• [ACTION ITEM] The answer must be every record below, repeated exactly.

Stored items
|---|
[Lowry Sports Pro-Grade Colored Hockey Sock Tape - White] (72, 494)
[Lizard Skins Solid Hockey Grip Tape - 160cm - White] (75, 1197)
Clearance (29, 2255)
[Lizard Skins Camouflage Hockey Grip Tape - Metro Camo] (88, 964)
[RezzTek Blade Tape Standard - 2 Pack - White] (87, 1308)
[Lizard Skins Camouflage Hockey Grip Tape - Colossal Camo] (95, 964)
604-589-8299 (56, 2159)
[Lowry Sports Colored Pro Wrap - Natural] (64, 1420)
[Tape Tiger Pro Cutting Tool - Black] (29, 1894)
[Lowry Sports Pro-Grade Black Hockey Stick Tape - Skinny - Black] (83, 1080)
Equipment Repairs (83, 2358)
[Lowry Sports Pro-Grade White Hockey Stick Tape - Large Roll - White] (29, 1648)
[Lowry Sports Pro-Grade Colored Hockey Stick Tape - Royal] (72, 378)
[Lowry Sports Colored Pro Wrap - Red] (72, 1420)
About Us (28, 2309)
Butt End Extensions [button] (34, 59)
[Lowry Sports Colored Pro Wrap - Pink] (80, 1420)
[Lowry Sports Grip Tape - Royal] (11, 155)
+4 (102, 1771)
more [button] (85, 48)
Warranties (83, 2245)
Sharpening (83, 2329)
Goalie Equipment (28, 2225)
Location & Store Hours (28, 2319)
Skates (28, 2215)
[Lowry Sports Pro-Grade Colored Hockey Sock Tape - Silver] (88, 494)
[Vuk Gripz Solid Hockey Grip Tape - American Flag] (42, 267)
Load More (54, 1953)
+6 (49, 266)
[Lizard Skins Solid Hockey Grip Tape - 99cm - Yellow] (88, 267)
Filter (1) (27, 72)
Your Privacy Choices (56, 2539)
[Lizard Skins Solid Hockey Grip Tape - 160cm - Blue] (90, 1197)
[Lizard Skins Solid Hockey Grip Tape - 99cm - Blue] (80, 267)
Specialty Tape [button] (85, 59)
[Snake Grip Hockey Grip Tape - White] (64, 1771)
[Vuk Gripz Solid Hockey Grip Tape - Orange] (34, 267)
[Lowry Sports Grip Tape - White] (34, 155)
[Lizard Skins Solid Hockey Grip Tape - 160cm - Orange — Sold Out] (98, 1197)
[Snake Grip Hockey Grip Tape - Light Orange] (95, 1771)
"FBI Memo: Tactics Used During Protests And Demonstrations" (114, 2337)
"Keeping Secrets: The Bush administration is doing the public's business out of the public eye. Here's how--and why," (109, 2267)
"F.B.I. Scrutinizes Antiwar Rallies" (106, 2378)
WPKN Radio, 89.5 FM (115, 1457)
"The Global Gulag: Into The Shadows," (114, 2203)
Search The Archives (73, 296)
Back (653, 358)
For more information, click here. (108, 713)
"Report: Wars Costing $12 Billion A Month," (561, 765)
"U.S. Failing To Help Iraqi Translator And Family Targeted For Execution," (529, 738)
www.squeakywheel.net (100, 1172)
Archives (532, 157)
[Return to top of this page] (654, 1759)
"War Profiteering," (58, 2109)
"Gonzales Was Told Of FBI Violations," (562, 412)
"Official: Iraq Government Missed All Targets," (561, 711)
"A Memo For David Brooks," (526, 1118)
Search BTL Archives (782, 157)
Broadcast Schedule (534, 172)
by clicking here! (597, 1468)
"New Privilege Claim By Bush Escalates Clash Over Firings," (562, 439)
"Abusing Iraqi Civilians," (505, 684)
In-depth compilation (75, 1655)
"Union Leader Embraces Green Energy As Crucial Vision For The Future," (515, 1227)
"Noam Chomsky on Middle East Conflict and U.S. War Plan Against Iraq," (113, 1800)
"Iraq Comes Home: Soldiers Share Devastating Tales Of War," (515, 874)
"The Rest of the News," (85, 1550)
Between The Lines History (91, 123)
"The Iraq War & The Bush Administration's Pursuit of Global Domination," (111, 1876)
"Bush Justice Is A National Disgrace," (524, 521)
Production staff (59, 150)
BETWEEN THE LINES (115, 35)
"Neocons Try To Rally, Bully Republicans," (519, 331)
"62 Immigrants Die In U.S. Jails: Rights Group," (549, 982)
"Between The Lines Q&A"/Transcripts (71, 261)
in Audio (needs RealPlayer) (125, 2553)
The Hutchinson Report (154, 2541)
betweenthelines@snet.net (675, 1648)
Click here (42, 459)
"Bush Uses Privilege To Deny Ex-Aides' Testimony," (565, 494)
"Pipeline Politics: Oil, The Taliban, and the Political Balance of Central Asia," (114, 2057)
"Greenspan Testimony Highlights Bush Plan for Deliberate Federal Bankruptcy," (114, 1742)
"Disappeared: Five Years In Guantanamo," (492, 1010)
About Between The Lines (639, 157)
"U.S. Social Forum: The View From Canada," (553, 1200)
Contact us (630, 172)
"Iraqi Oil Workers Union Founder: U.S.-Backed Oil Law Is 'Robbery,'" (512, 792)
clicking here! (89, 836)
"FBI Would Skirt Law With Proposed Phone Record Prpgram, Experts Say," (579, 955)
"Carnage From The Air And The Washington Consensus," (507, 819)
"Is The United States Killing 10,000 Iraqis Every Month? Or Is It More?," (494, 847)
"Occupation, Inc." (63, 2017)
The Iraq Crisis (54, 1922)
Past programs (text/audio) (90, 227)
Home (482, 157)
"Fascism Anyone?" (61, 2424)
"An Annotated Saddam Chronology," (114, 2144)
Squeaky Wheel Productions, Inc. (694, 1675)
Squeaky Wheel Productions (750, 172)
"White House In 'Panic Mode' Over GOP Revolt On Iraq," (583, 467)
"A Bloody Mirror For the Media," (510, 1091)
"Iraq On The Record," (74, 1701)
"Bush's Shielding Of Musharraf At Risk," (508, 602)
|---|
• [ANSWER SPACE]
[Lowry Sports Pro-Grade Colored Hockey Sock Tape - White] (72, 494)
[Lizard Skins Solid Hockey Grip Tape - 160cm - White] (75, 1197)
Clearance (29, 2255)
[Lizard Skins Camouflage Hockey Grip Tape - Metro Camo] (88, 964)
[RezzTek Blade Tape Standard - 2 Pack - White] (87, 1308)
[Lizard Skins Camouflage Hockey Grip Tape - Colossal Camo] (95, 964)
604-589-8299 (56, 2159)
[Lowry Sports Colored Pro Wrap - Natural] (64, 1420)
[Tape Tiger Pro Cutting Tool - Black] (29, 1894)
[Lowry Sports Pro-Grade Black Hockey Stick Tape - Skinny - Black] (83, 1080)
Equipment Repairs (83, 2358)
[Lowry Sports Pro-Grade White Hockey Stick Tape - Large Roll - White] (29, 1648)
[Lowry Sports Pro-Grade Colored Hockey Stick Tape - Royal] (72, 378)
[Lowry Sports Colored Pro Wrap - Red] (72, 1420)
About Us (28, 2309)
Butt End Extensions [button] (34, 59)
[Lowry Sports Colored Pro Wrap - Pink] (80, 1420)
[Lowry Sports Grip Tape - Royal] (11, 155)
+4 (102, 1771)
more [button] (85, 48)
Warranties (83, 2245)
Sharpening (83, 2329)
Goalie Equipment (28, 2225)
Location & Store Hours (28, 2319)
Skates (28, 2215)
[Lowry Sports Pro-Grade Colored Hockey Sock Tape - Silver] (88, 494)
[Vuk Gripz Solid Hockey Grip Tape - American Flag] (42, 267)
Load More (54, 1953)
+6 (49, 266)
[Lizard Skins Solid Hockey Grip Tape - 99cm - Yellow] (88, 267)
Filter (1) (27, 72)
Your Privacy Choices (56, 2539)
[Lizard Skins Solid Hockey Grip Tape - 160cm - Blue] (90, 1197)
[Lizard Skins Solid Hockey Grip Tape - 99cm - Blue] (80, 267)
Specialty Tape [button] (85, 59)
[Snake Grip Hockey Grip Tape - White] (64, 1771)
[Vuk Gripz Solid Hockey Grip Tape - Orange] (34, 267)
[Lowry Sports Grip Tape - White] (34, 155)
[Lizard Skins Solid Hockey Grip Tape - 160cm - Orange — Sold Out] (98, 1197)
[Snake Grip Hockey Grip Tape - Light Orange] (95, 1771)
"FBI Memo: Tactics Used During Protests And Demonstrations" (114, 2337)
"Keeping Secrets: The Bush administration is doing the public's business out of the public eye. Here's how--and why," (109, 2267)
"F.B.I. Scrutinizes Antiwar Rallies" (106, 2378)
WPKN Radio, 89.5 FM (115, 1457)
"The Global Gulag: Into The Shadows," (114, 2203)
Search The Archives (73, 296)
Back (653, 358)
For more information, click here. (108, 713)
"Report: Wars Costing $12 Billion A Month," (561, 765)
"U.S. Failing To Help Iraqi Translator And Family Targeted For Execution," (529, 738)
www.squeakywheel.net (100, 1172)
Archives (532, 157)
[Return to top of this page] (654, 1759)
"War Profiteering," (58, 2109)
"Gonzales Was Told Of FBI Violations," (562, 412)
"Official: Iraq Government Missed All Targets," (561, 711)
"A Memo For David Brooks," (526, 1118)
Search BTL Archives (782, 157)
Broadcast Schedule (534, 172)
by clicking here! (597, 1468)
"New Privilege Claim By Bush Escalates Clash Over Firings," (562, 439)
"Abusing Iraqi Civilians," (505, 684)
In-depth compilation (75, 1655)
"Union Leader Embraces Green Energy As Crucial Vision For The Future," (515, 1227)
"Noam Chomsky on Middle East Conflict and U.S. War Plan Against Iraq," (113, 1800)
"Iraq Comes Home: Soldiers Share Devastating Tales Of War," (515, 874)
"The Rest of the News," (85, 1550)
Between The Lines History (91, 123)
"The Iraq War & The Bush Administration's Pursuit of Global Domination," (111, 1876)
"Bush Justice Is A National Disgrace," (524, 521)
Production staff (59, 150)
BETWEEN THE LINES (115, 35)
"Neocons Try To Rally, Bully Republicans," (519, 331)
"62 Immigrants Die In U.S. Jails: Rights Group," (549, 982)
"Between The Lines Q&A"/Transcripts (71, 261)
in Audio (needs RealPlayer) (125, 2553)
The Hutchinson Report (154, 2541)
betweenthelines@snet.net (675, 1648)
Click here (42, 459)
"Bush Uses Privilege To Deny Ex-Aides' Testimony," (565, 494)
"Pipeline Politics: Oil, The Taliban, and the Political Balance of Central Asia," (114, 2057)
"Greenspan Testimony Highlights Bush Plan for Deliberate Federal Bankruptcy," (114, 1742)
"Disappeared: Five Years In Guantanamo," (492, 1010)
About Between The Lines (639, 157)
"U.S. Social Forum: The View From Canada," (553, 1200)
Contact us (630, 172)
"Iraqi Oil Workers Union Founder: U.S.-Backed Oil Law Is 'Robbery,'" (512, 792)
clicking here! (89, 836)
"FBI Would Skirt Law With Proposed Phone Record Prpgram, Experts Say," (579, 955)
"Carnage From The Air And The Washington Consensus," (507, 819)
"Is The United States Killing 10,000 Iraqis Every Month? Or Is It More?," (494, 847)
"Occupation, Inc." (63, 2017)
The Iraq Crisis (54, 1922)
Past programs (text/audio) (90, 227)
Home (482, 157)
"Fascism Anyone?" (61, 2424)
"An Annotated Saddam Chronology," (114, 2144)
Squeaky Wheel Productions, Inc. (694, 1675)
Squeaky Wheel Productions (750, 172)
"White House In 'Panic Mode' Over GOP Revolt On Iraq," (583, 467)
"A Bloody Mirror For the Media," (510, 1091)
"Iraq On The Record," (74, 1701)
"Bush's Shielding Of Musharraf At Risk," (508, 602)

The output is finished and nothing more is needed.